Cindelaras menjawab "Hamba tak memiliki apa-apa. Jika Ayam hamba kalah, hamba akan
mengabdikan hidup hamba pada Paduka." Raden Putra setuju dan pertarungan pun dimulai.

Pertarungan berjalan seru. Ayam Raden Putra gigih melawan, namun akhirnya tetap kalah.
Penasaran, Raden Putra mengeluarkan lagi ayam-ayamnya yang lain, tapi tetap saja kalah. "Aku
akui ayammu memang hebat. Aku akan menepati janjiku padamu." Tiba-tiba, ayam jantan
Cindelaras berkokok. "Kukuruyuukk... tuanku Cindelaras, wajahnya tampan rupawan, rumahnya di
hutan rimba, ayahnya Raden Putra." Semua yang hadir di situ terkejut.

"Siapakah dirimu sebenarnya? Mengapa ayam ini berkata bahwa kau adalah putraku?" tanya
Raden Putra kemudian. "Ampun Paduka. Nama hamba adalah Cindelaras. Ibu hamba dulunya
adalah permaisuri yang paduka usir. Ibu hamba telah menceritakan semuanya pada hamba,
termasuk selir yang telah memfitnah Ibu."

Raden Putra diam tak bisa berkata-kata. "Benarkah ia mengandung saat itu? Alangkah kejamnya
aku, pasti hidupnya sangat menderita." katanya dalam hati.
Tiba-tiba Patih berkata, "Waktu itu memang Permaisuri sedang mengandung.

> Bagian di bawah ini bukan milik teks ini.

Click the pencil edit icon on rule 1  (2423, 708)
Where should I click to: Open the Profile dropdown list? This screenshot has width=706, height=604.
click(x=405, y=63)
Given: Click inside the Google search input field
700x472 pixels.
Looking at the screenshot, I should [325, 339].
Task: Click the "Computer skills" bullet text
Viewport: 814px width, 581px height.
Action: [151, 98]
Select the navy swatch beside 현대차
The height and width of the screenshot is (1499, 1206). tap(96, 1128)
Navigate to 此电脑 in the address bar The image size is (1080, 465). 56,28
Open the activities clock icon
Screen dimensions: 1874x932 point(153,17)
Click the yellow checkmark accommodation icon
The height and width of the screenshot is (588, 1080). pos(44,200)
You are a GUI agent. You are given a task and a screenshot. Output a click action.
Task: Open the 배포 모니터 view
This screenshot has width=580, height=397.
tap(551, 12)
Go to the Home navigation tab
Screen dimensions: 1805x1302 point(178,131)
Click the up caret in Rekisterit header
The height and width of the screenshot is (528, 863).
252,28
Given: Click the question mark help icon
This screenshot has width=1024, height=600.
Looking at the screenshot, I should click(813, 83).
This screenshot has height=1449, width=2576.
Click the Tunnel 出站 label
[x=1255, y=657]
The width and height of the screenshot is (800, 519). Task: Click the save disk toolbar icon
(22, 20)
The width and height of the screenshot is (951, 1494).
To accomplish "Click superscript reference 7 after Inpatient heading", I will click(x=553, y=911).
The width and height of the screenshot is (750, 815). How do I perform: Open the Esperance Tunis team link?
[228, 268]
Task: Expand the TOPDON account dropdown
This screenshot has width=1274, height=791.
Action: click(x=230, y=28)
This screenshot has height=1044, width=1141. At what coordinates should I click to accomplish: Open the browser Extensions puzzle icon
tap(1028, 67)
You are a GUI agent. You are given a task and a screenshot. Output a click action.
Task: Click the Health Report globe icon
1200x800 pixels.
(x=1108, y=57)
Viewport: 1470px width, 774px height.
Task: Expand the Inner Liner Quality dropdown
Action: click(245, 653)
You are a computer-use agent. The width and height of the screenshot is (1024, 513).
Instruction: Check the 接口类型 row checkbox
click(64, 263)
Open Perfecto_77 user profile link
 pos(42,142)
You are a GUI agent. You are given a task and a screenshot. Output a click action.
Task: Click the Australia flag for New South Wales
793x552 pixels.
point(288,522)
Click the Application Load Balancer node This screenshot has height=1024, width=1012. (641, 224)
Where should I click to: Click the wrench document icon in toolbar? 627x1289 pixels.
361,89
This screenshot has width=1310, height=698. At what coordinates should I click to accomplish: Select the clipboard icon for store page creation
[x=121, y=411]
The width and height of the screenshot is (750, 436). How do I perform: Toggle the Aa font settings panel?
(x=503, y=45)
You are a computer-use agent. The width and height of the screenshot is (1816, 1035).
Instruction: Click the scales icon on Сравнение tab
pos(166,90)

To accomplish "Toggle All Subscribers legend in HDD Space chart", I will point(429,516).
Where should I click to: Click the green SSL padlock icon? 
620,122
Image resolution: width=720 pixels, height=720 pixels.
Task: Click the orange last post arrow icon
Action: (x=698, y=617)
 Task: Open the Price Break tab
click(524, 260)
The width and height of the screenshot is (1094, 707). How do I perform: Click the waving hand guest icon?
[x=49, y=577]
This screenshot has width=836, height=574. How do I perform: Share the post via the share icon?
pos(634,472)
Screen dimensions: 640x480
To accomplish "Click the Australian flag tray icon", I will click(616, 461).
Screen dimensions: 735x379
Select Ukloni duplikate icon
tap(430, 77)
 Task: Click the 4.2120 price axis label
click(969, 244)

Hamba bahkan
membantu ketika Beliau melahirkan."

"Mengapa ia tak memberitahuku?" gumam Raden Putra. "Beliau hendak mengatakannya, tapi
Paduka sudah terlanjur marah dan tidak mau mendengar apapun penjelasan dari Permaisuri.
Bahkan Si Paduka mengusir beliau tanpa mendengar penjelasannya. Sebenarnya Beliau tak
pernah meracuni selir. Semuanya adalah fitnah," jawab Patih.

"Ya Tuhan... betapa besar kesalahanku," sesal Raden Putra.

"Cindelaras, maukah kau memaafkan kesalahan ayahmu ini?" tanya Raden Putra. "Tentu, Ayah.
Siapa pun bisa berbuat salah, yang penting sekarang kebenaran sudah terkuak," jawab
Cindelaras. Raden Putra memeluk Cindelaras erat. Berkat Ayam jago Cindelaras, Permaisuri dan
Cindelaras dapat berkumpul lagi dengan Raden Putra. Mereka akhirnga hidup berbahagia.

Bagaimana dengan selir? Permaisuri mengampuninya. Selir pun menyesali perbuatannya dan
sadar bahwa sebenarnya Permaisuri adalah orang yang baik hati. Sebagai permohonan maaf, selir
mengabdikan hidupnya untuk melayani Permaisuri.

Pesan moral dari Cerita Rakyat Cindelaras – Dongeng dari Jawa Timur untukmu adalah
jangan pernah iri pada orang Iain. Apa yang kau miliki sekarang itulah yang terbaik untukmu.
Berusahalah untuk mencapai hasil yang lebih baik. Disamping itu jauhilah segala bentuk
perjudian, karena akan merugikanmu cepat atau lambat.